- [What is asked]:
[1] In the Barr Lake birding post, why must birders stay on marked trails south of the bird banding station? Answer in one to three sentences.
[2] Reproduce the Barr Lake birding post word for word, everything from "On Thursday, October" down to "one was a Jv.)".
[3] Write what comes next in the Barr Lake birding post, picking up after its last line.

Just a friendly reminder about shore access at Barr Lake: birders can only 
access the shore *north* of the bird banding station. South of the banding 
station is considered the "Wildlife Refuge" and you must stay on marked 
trails. While they don't seem to enforce this much, I've confirmed with 
several of the Park Rangers and this is also depicted on the park maps. 

Adam Vesely
Thornton, CO

On Thursday, October 3, 2019 at 11:47:41 AM UTC-6, Robert Righter wrote:
>
> Because one can walk out on the sand towards the water's edge, makes it 
> very easy for close viewing of the birds.
>
> Just in the southeast section:
> 3 American Golden-Plovers, (at least one was a Jv.)

- [Dataset extract]:
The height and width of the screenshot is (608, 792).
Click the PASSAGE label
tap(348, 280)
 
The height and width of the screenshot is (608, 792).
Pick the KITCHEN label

- [Final results]:
[1] The area south of the bird banding station is considered the "Wildlife Refuge," so visitors there must stay on marked trails. Birders may go onto the shore only north of the station.

[2]
On Thursday, October 3, 2019 at 11:47:41 AM UTC-6, Robert Righter wrote:
>
> Because one can walk out on the sand towards the water's edge, makes it 
> very easy for close viewing of the birds.
>
> Just in the southeast section:
> 3 American Golden-Plovers, (at least one was a Jv.)

[3]
> 50+ Killdeer
> 2 Marbled Godwits
> 3 Jv. Sanderlings
> 20 Baird’s Sandpipers
> 3-4 Pectorial Sandpipers
> 1 Least Sandpiper
> 20+ Forster’s Gulls
>
> 1000’s of Barn Swallows and vast numbers of other regularly occurring 
> waterbirds were present
> If there was more time I’d visit Meredith at Conservancy Banding station. 
> It would have been fun to see the Philadelphia Vireo
>
> Lots going on at Barr Lake, Come on out!
>
> Bob Righter
> Denver, CO
>
>
>

-- 
You received this message because you are subscribed to the Google Groups 
"Colorado Birds" group.
To unsubscribe from this group and stop receiving emails from it, send an email 
to cobirds+unsubscr...@googlegroups.com.
To view this discussion on the web visit 
https://groups.google.com/d/msgid/cobirds/67d1a1c7-6e4b-411c-8e89-03d20829c531%40googlegroups.com.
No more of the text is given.